## Directions for this task
Revise the lines of the listing from the one containing "Request data (690, 36)" through the end, replacing "docs" with "documentation" and leaving everything else unchanged.
>> begin Records for processing
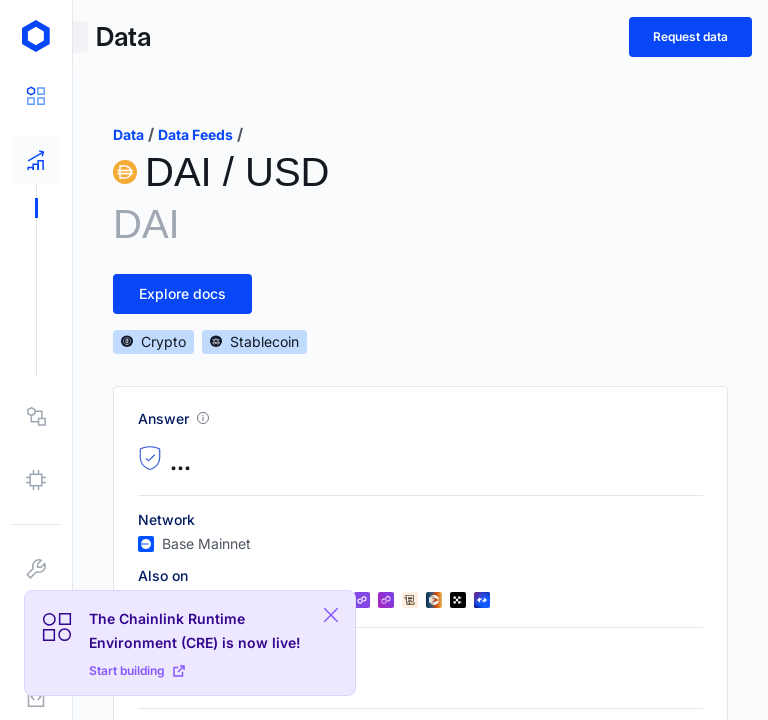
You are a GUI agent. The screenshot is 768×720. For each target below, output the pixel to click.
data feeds (195, 134)
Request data (690, 36)
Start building (137, 670)
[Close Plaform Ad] (331, 615)
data (128, 134)
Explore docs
>> end Records for processing
## Solution
Request data (690, 36)
Start building (137, 670)
[Close Plaform Ad] (331, 615)
data (128, 134)
Explore documentation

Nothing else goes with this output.